Alt's vault, price guide, and card lending products represent the most serious attempt to bring institutional financial infrastructure to the sports card market.

When Tiger Global led a $100 million Series B into Alt in March 2022, the message was not subtle. One of the world’s most disciplined growth equity investors — with a portfolio spanning Stripe, Bytedance, and Nubank — was making a directional call: that sports cards are a financial asset class, not a hobby market, and that the infrastructure to service institutional-scale participation in that class did not yet exist in adequate form.

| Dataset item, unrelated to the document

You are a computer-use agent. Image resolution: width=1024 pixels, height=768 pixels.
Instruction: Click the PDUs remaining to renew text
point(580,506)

Alt was founded in 2020 by Leore Avidar and Geoff Rosenblatt with a thesis that the sports card market had the liquidity profile of an emerging asset class but the operational infrastructure of a flea market. Cards worth six figures were stored in shoeboxes, priced by forum consensus, and financed informally if at all. The founding bet was that whoever built the institutional stack first — authenticated vaulting, systematic pricing, secured lending — would own the most defensible position in a market approaching $5 billion in annual transaction volume.

$100M
Alt.com Series B · Tiger Global lead · March 2022

The Series B and What It Bought

The March 2022 round valued Alt at approximately $1.5 billion and provided capital that was deployed across three strategic vectors: expanding vault infrastructure, scaling the Alt Price Guide, and building the card financing product. The timing is notable: it landed during the correction phase following the 2021 market peak, a counter-cyclical bet that institutional infrastructure investment is most durable when made in down markets.

Prior to the Series B, Alt had raised a $31 million Series A led by Elysian Park Ventures in mid-2021. Total disclosed funding of approximately $141 million makes Alt the most heavily capitalized pure-play card platform in the market — ahead of PWCC Marketplace and comfortably ahead of challenger platforms.

The investor list beyond Tiger Global includes SignalFire, Elysian Park Ventures, and strategic angels with backgrounds in financial services. The Tiger Global participation is structurally important: Tiger Global’s due diligence process is quantitative and market-data-driven, which implies Alt’s core data products — particularly the price guide and transaction volumes — passed institutional scrutiny at a level that matters.

The Alt Price Guide: 25 Million Cards, Daily Pricing

The single most strategically important product Alt operates is its price guide, which tracks estimated market values for more than 25 million unique card variants. At its core, the price guide solves the fundamental problem of sports card investment: the lack of a credible, systematic reference price.

25M+
Cards in Alt Price Guide database · Daily pricing updates

Unlike auction result databases that are backward-looking and sparse for less-traded cards, Alt’s price guide incorporates transaction data from multiple marketplace sources, applies model-based estimates where direct transaction data is thin, and updates daily. The methodology is not public, but the output is the most comprehensive systematic pricing available in the sports card market outside of PSA’s population and transaction data.

For institutional allocators, the price guide performs a function analogous to a NAV calculation in private equity: it creates a defensible valuation basis for portfolio reporting. A family office holding $2 million in sports cards through Alt’s vault can produce a marked-to-market portfolio value using the price guide — a capability that was essentially unavailable before 2021.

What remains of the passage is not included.